The “Fortress Europe” works almost perfectly. With the Schengen and Dublin agreements as well as national legal restrictions, the countries of the rich Europe have created a “cordon sanitaire” against the migration and refugee movements at their borders which is nearly impenetrable for the refugees. In this way, the countries of the European Union have also avoided the responsibility for the removal of the reasons of flight. However, for those persecuted in their native country who succeeded in escaping, the residence status is also precarious. The situation is characterized by ignoring, to a great extent, individual plights and violations of human rights in the countries of origin, and getting rid of these people through deportation, secured through excessively imposed detention.

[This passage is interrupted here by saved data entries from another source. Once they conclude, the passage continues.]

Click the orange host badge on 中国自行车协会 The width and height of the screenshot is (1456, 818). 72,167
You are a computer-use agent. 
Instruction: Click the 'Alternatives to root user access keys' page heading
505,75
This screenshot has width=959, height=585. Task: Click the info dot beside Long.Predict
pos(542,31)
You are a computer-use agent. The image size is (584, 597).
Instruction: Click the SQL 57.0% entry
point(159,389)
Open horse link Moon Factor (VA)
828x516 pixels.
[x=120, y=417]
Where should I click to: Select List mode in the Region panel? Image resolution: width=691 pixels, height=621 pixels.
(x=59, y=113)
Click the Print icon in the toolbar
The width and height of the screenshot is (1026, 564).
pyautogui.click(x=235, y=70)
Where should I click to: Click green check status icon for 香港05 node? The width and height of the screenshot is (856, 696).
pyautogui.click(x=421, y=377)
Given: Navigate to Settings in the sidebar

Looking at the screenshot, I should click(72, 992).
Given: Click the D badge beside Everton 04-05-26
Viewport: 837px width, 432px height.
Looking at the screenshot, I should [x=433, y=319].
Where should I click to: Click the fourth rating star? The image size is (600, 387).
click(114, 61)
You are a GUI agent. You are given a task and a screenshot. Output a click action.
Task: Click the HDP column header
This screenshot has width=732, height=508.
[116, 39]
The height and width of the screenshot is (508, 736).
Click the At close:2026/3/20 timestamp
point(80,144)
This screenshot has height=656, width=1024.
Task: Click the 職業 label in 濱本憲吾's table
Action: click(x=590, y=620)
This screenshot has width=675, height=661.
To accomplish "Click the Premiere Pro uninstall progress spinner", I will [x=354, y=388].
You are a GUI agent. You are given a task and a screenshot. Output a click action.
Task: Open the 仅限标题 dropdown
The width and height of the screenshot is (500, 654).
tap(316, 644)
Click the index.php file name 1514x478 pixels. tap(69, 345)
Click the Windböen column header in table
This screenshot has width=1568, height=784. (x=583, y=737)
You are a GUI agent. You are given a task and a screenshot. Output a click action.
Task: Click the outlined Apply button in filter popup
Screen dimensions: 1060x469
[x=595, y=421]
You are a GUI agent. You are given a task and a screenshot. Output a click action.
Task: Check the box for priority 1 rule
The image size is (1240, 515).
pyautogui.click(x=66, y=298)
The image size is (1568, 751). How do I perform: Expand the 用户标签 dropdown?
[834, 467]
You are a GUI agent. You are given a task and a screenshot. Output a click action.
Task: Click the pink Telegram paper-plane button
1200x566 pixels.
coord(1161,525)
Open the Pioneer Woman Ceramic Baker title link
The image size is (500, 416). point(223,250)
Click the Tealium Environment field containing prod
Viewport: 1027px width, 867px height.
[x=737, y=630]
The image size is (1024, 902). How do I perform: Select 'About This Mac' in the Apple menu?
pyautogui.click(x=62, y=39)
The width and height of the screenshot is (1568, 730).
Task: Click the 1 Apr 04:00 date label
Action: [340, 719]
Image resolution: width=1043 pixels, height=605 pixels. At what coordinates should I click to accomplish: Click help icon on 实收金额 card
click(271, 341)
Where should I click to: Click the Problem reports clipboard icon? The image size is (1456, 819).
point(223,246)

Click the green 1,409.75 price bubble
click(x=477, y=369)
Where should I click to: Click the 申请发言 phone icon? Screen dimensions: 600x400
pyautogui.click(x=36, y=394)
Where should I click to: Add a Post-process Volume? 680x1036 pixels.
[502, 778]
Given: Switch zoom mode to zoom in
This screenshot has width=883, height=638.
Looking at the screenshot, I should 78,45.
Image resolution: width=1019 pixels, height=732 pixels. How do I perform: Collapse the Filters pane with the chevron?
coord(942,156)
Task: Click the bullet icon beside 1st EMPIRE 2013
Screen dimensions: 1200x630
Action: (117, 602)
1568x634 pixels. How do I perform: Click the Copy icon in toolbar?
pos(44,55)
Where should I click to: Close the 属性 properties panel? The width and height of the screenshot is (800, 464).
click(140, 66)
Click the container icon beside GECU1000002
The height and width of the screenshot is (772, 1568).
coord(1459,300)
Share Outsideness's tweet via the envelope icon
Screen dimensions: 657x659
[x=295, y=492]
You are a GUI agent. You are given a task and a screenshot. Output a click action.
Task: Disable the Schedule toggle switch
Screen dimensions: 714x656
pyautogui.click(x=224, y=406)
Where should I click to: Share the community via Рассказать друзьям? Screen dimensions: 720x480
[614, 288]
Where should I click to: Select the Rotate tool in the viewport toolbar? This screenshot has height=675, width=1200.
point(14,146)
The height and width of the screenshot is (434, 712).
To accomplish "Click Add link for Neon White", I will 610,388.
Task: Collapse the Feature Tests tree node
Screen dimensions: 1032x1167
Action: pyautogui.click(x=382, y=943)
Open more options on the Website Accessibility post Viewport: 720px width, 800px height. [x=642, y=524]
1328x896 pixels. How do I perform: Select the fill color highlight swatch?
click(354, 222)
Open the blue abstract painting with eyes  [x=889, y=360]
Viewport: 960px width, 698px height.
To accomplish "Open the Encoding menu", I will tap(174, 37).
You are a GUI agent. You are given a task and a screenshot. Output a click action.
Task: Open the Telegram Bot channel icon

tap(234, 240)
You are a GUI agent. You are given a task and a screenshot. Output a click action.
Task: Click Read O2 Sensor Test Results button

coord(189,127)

International agreements, such as the European Convention on Human Rights and Fundamental Freedoms of 1950, the International Covenant on Civil and Political Rights of 1966, and the UN General Assembly Resolution on Defense of the Person against Arrest and Detention, as well as national constitutions and laws have frequently been violated in this connection. In the Treaty of Maastricht the European Union has taken responsibility for asylum policy. Therefore, the European Parliament has a very specific controlling function.

The ELDH condemns strongly the present practice of the detention of refugees, in particular the securing of their deportation through detention pending deportation, and demands the following:

1. Help instead of Repression

The starting point for dealing with non-EU citizens who seek refugee must be the consideration that the people affected are in need.

2. Observing of Human Rights

All measures must therefore stand comparison with the obligation to guarantee human rights and provide help for those affected.

This means above all, that a comprehensive protection against deportation is to be granted in situations of unsolved crises where in the countries of origin fundamental human rights are threatened. Deportation should only take place when it is ruled out that life, body and freedom of those affected can be endangered.

Imprisonment should not take place to establish identity or to carry out the deportation.

3. Fundamental Change in the Practice of the Detention of Refugees

The demands above are not sufficiently respected in particular in the regard to the following matters:

  • the growing practice of excessive detention of refugees in order to establish their identity or for deportation
  • the frequent disproportionate length of detention
  • the growing practice of detention in police custody or in penal institutions, also together with criminal offenders
  • the occasional arbitrary treatment of those detained
  • the additional deprivation of liberty during imprisonment through lack of opportunities to work, lack of opportunities for free time, restricted social contacts to relatives, friends and representatives of relevant non-governmental organizations
  • the inadequate respect for religious and cultural needs

4. A constitutional procedure

The ELDH furthermore demands unified, legally based procedures through the courts or other independent bodies in order that

  • the right of those affected to residence or their deportation should be reviewed
  • the necessary measures in the case of an eventual deportation should be laid down
  • the conditions during detention should be reviewed
  • an independent legal review body should be able to be petitioned
  • those affected should be informed about their legal rights in their own language and in writing at the beginning of their detention, and the execution of these rights should be guaranteed
  • those affected should be entitled – in case of need free of charge – to obtain competent advice and to be represented by lawyers during their procedure

5. Human Conditions of Imprisonment

The ELDH demands

  • that those affected should be given satisfactory social, medical and psychological care
  • that the protection of families, guaranteed in many constitutions, European agreements and international conventions, should also be guaranteed in deportation proceedings
  • that the principle of the welfare of the child as contained in the “UN-Convention on the Rights of Minors” should be taken into consideration as paramount in all official procedures.